Botticelli wants to show us just two things about Our Blessed Lady: that she is beautiful, and she loves her Son. The two seem to be connected. He feels, and we with him, that her profound beauty is the outward expression of her spiritual grace. It is her love, seen here in a wholly unselfconscious absorbtion in prayer, that illuminates that pale and gentle face, those long expressive hands, the ineffable grace of her whole person.
In the whole picture, of which this is just a part, Mary holds Jesus on her knee, while angels lift up a book on which, one hand holding a pen, she is inscribing the Magnificat. Three angels cluster round the page, while two more hold over her shining head the heavenly crown with which her Son will crown her after her death. The small Jesus seems to stay her hand, looking up at her with a look of loving incomprehension.
We know the words of the Magnificat which Mary is repeating to herself: her lips are slightly parted. In this poetic prayer, she ‘magnifies’, attributes all the greatness of God, her Lord and Saviour. “For He has looked on His servant in her nothingness". It is that simple awareness of 'nothingness' that Botticelli celebrates. “Nothing?”, thinks her Son: “No, the purest and fairest of my Father’s children, ‘full of grace’.”
But Mary is indifferent to glory; she ignores the hovering crown, she does not see the admiration of the angels; she is lost in her overwhelming sense of the greatness of God. Even more than the extraordinary loveliness of her face, it is this humility that makes this painting, for many, Botticelli’s masterpiece.
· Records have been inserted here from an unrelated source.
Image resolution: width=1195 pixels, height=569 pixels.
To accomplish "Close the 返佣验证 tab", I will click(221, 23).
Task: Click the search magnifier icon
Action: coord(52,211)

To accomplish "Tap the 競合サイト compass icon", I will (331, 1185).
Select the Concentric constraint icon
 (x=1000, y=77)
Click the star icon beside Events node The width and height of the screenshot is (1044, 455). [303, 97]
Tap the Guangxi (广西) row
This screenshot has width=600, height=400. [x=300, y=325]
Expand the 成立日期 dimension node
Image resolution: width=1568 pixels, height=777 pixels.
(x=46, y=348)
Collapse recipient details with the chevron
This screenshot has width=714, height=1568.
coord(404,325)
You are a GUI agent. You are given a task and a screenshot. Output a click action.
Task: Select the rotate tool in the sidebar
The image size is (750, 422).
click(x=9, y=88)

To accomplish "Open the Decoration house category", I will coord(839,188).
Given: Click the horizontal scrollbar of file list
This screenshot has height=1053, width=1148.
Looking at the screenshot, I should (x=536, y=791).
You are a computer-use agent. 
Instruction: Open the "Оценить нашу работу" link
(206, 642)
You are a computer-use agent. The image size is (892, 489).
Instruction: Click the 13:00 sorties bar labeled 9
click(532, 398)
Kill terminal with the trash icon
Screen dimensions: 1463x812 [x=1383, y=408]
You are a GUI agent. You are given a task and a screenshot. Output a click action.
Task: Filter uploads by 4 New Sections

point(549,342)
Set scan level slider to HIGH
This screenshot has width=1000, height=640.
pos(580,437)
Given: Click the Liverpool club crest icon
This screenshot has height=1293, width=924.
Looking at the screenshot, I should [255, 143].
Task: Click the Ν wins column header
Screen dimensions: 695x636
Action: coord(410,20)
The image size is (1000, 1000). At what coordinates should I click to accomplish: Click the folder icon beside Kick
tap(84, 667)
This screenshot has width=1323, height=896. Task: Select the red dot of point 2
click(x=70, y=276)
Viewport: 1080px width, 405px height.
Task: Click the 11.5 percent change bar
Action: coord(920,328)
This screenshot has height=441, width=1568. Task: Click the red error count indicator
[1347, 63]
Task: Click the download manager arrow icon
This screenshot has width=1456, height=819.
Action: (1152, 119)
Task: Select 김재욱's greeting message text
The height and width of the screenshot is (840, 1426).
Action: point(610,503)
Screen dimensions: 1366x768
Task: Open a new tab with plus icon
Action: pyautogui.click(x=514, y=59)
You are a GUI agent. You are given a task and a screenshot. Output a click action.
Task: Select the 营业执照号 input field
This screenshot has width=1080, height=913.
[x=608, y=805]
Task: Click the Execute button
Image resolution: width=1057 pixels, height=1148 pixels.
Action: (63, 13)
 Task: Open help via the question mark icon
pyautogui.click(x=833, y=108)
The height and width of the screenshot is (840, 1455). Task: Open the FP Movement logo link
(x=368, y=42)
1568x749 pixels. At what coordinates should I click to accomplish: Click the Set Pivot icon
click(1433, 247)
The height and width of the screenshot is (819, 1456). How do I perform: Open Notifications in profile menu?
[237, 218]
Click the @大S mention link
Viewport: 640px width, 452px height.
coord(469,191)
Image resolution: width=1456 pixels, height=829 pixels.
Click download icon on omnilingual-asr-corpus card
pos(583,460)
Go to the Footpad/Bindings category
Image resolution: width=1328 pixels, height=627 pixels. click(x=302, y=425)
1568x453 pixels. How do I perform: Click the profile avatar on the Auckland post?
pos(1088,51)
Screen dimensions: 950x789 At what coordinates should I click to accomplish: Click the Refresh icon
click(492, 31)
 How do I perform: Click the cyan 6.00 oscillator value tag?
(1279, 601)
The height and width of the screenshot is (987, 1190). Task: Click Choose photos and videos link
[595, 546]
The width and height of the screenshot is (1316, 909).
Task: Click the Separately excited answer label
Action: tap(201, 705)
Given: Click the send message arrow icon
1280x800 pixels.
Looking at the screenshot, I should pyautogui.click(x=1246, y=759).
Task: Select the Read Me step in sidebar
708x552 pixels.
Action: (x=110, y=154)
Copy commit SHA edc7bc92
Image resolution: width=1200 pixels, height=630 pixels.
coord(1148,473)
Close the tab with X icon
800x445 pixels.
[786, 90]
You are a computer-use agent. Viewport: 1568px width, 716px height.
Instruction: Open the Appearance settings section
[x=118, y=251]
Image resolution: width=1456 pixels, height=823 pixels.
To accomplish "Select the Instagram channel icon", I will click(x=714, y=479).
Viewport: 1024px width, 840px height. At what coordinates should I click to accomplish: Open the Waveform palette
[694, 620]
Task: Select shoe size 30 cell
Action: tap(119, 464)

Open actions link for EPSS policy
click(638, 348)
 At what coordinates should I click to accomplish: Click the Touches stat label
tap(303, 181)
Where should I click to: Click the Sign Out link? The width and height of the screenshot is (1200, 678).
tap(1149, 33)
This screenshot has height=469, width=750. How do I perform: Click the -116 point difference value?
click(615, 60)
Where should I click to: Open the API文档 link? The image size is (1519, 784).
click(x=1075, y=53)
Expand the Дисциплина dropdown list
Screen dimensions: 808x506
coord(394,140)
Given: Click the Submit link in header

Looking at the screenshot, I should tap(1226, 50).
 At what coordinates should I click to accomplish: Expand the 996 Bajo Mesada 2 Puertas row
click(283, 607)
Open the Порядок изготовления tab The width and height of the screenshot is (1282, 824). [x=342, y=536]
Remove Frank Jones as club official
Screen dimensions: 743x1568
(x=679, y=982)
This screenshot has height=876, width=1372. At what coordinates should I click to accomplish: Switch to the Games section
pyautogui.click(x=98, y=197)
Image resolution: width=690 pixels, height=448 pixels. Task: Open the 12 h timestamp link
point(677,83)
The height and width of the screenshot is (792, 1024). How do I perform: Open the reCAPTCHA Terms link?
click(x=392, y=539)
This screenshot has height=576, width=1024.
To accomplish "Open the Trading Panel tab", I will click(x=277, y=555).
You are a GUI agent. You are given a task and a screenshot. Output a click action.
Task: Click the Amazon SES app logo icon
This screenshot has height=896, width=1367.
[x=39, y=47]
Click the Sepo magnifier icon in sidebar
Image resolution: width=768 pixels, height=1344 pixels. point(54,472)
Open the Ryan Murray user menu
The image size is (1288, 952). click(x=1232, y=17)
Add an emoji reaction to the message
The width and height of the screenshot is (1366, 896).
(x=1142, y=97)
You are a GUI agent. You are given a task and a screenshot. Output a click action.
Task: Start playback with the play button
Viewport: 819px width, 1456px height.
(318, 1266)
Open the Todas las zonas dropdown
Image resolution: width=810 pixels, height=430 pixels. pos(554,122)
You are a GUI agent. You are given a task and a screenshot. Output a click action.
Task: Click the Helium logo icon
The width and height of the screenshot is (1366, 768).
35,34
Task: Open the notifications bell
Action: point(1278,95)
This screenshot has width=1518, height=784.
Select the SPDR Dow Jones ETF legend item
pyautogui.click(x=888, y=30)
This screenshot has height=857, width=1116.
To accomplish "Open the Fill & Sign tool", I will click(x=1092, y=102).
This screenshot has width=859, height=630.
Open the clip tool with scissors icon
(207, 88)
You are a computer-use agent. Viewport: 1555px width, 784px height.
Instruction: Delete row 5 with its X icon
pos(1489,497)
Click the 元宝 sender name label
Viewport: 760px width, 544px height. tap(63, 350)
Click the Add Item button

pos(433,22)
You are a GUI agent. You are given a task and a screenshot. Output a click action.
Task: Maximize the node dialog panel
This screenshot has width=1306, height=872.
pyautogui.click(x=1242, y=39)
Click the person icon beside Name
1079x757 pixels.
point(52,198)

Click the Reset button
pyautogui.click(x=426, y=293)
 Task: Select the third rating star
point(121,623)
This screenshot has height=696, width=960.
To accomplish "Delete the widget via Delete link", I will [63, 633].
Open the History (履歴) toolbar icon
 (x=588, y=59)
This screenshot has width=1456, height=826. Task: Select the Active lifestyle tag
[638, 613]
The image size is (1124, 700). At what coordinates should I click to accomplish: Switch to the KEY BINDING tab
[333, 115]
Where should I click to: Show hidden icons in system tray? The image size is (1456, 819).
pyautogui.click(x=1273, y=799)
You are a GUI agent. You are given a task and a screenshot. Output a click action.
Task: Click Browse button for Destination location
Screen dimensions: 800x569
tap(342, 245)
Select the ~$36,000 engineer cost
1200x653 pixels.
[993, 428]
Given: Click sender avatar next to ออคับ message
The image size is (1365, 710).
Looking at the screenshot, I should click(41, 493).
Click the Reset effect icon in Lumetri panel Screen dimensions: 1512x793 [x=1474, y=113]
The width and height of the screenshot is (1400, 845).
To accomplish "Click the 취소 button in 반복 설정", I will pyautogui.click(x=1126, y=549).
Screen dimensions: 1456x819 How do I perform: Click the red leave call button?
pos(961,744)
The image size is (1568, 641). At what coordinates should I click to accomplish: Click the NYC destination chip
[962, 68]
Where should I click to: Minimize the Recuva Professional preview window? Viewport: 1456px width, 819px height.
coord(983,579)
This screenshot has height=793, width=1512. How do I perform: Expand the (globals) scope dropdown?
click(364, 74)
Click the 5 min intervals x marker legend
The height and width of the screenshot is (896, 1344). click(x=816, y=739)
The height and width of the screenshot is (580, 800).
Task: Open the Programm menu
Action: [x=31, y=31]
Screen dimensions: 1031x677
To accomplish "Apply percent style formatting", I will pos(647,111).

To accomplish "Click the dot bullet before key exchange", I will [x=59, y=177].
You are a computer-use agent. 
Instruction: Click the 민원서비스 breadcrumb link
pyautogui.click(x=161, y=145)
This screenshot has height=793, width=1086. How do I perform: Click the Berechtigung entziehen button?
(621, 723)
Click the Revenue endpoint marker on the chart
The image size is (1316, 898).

Humility is a technical term, really, for that self-forgetfulness natural to love. It is prayer’s essence. When we pray it is God that matters. All our attention is on Him. What we are, what we deserve, how we are to be judged, these things do not concern us: they are God’s concern. Ours is to let Him take possession of ourselves, to interpose no obstacle.
Mary here is a figure of the deepest stillness. We feel her intensity. All that she is concentrates on the reality of God. Her expression reveals no emotion. Prayer is not the time for that. It is time for intention, willed desire, choice. We know the words of the Magnificat and so can verbalise Mary’s desire. But she herself is unconscious of the words, focusing herself on the unexpressed meaning, her longing, her love. Lowliness of heart, which is what this painting makes visible, is the natural effect, the simple result of choosing God alone and sacrificing the pleasures of self interest. It is only God, God alone, “who does great things” to us all.